OK. Very precise and yet, unless you know what the sentence means, reading it can be pretty confusing. The key is to see what Compute Scalar means:

The Compute Scalar operator evaluates an expression to produce a computed scalar value. This may then be returned to the user, referenced elsewhere in the query, or both. An example of both is in a filter predicate or join predicate.

What this usually means is, when you have something like GETDATE() in your query, you’ll see a Compute Scalar. What does that have to do with Constant Scan? You’ll see situations where the query has to create a row to hold it’s data before it can access data from tables. The following example is taken from Dissecting SQL Server Execution Plans:

 

INSERT INTO

 

 

[AdventureWorks].[Person].[Address]
(
[AddressLine1]
,[AddressLine2]|
,[City]
,[StateProvinceID]
,[PostalCode]
,[rowguid]
,[ModifiedDate])
VALUES
(
‘1313 Mockingbird Lane’
,‘Basement’
,‘Springfield’
,’79’
,‘02134’
,NEWID()
,GETDATE()

 

In this example, the execution plan generated starts off with a Constant Scan where the engine creates a row that it begins to populate in order to generate the rest of the data for the insert. You’ll see Constant Scans created in other situations for the same purpose.  I’ve seen them alot when querying against XML or creating XML.

Another instance of Constant Scans is when you have partitioned tables. As this explanation from Microsoft points out, the Constant Scans in these situations represent the partitions.

It’s usually not a big deal or a major performance bottleneck. Spend time worrying about other operators.

3 Comments

  1. Vish said,

    its not yet clear about what it is. Can you just clear it out with one step at a time. thanks in advance.

  2. Vish said,

    one more thing, I have a function as this :

    alter FUNCTION [dbo].[FNAFormulaText] (
    @maturity_date varchar(20),
    @as_of_date varchar(20)
    )
    RETURNS varchar(8000) AS
    BEGIN

    RETURN (@maturity_date)
    END

    Now when i see the execution plan for the following i get the constant scan cost as 92% and scalar compute cost as 8%

    select dbo.FNAFormulaText(‘2009-12-01′,’2009-12-01’)

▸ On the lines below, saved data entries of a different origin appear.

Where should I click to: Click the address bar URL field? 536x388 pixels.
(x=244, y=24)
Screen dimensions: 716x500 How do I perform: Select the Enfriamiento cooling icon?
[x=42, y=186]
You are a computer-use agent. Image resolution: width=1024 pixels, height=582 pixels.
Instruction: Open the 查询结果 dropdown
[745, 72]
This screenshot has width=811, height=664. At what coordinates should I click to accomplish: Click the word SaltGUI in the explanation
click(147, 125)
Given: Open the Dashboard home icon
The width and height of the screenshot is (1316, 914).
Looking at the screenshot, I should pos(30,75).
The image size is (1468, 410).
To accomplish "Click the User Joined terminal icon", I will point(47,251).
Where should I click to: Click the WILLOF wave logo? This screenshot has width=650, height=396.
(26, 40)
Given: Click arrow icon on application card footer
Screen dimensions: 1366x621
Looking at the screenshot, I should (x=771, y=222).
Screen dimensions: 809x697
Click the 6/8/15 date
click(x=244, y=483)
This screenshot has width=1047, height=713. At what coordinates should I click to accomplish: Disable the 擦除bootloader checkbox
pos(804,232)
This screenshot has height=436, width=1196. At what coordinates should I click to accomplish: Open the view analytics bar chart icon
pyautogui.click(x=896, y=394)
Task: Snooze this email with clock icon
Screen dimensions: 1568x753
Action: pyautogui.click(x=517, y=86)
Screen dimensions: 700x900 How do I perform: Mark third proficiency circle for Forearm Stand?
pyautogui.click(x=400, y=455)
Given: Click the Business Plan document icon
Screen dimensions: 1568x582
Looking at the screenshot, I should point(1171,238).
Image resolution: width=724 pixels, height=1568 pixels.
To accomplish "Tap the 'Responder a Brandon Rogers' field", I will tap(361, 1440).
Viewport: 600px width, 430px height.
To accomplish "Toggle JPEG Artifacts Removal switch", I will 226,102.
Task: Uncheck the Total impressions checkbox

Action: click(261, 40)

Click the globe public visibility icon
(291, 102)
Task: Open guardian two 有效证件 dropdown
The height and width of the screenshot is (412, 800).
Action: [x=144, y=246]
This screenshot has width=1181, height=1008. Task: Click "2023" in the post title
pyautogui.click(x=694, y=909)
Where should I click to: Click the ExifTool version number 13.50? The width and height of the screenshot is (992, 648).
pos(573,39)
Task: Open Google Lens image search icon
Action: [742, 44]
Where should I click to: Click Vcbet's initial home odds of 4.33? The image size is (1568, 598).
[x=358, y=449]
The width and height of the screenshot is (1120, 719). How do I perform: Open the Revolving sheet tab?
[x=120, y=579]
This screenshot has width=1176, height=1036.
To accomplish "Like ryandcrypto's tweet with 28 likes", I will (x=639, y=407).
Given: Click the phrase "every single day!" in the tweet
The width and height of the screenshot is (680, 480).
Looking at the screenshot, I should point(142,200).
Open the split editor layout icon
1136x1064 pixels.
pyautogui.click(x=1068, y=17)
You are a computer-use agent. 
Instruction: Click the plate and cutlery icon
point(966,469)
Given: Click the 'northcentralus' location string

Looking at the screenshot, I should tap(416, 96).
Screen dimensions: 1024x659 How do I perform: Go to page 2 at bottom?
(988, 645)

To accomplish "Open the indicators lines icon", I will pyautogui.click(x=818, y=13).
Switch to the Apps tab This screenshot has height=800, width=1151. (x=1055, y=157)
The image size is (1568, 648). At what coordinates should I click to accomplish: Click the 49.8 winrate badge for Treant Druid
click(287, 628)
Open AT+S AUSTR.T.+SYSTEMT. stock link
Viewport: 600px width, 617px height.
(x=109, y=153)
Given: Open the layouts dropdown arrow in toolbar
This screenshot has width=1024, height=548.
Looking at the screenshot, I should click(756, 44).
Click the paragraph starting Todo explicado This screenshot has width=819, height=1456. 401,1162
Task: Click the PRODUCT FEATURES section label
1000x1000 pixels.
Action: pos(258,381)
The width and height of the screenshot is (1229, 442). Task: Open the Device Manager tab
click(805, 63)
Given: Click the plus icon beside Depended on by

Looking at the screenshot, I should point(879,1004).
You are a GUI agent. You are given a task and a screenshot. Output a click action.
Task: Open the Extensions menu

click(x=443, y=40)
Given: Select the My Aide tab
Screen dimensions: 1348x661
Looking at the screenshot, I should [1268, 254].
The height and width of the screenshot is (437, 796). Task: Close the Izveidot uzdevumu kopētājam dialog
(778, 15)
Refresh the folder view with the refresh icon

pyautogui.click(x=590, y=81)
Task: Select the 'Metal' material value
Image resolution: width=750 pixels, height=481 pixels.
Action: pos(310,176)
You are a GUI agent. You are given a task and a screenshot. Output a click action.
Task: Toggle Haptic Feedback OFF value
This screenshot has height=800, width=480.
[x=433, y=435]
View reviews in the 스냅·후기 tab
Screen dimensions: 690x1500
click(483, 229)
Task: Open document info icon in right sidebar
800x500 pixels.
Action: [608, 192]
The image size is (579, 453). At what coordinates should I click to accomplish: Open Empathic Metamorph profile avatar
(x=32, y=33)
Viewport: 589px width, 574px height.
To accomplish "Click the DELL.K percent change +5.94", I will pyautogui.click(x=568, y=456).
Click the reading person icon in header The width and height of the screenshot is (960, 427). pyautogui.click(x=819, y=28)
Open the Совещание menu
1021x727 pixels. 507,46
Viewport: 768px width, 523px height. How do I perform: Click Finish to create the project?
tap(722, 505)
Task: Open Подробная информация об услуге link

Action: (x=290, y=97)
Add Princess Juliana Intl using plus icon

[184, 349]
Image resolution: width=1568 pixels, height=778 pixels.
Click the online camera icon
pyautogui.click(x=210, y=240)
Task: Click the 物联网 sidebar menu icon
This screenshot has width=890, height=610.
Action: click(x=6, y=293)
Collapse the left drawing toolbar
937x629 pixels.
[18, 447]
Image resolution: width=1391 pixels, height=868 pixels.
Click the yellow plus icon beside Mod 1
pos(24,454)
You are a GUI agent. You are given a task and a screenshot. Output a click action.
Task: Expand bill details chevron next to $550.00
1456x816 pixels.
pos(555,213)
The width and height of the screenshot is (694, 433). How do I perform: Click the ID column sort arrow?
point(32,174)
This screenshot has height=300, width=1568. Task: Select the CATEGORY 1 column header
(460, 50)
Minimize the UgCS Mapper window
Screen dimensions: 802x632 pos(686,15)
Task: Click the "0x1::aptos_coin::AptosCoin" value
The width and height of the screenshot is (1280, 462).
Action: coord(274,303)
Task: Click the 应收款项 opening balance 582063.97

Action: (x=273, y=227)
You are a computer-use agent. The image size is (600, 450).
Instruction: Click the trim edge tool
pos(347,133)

    what this means? m really very unclear about this.

  3. scarydba said,

    You might want to take the whole execution plan and post it with a question on the SQL Server Central forums. You’ll get a lot more people looking it over that way.

    From what you’ve said, not being able to see the plan, I’m assuming that the constant scan operator is filling out the place holder to provide a space for input for your function. I suspect, again, not seeing it, it’s hard to know, that if you look at the execution count for the constant scan, it’s very high. That’s because it’s being performed against each row in the query.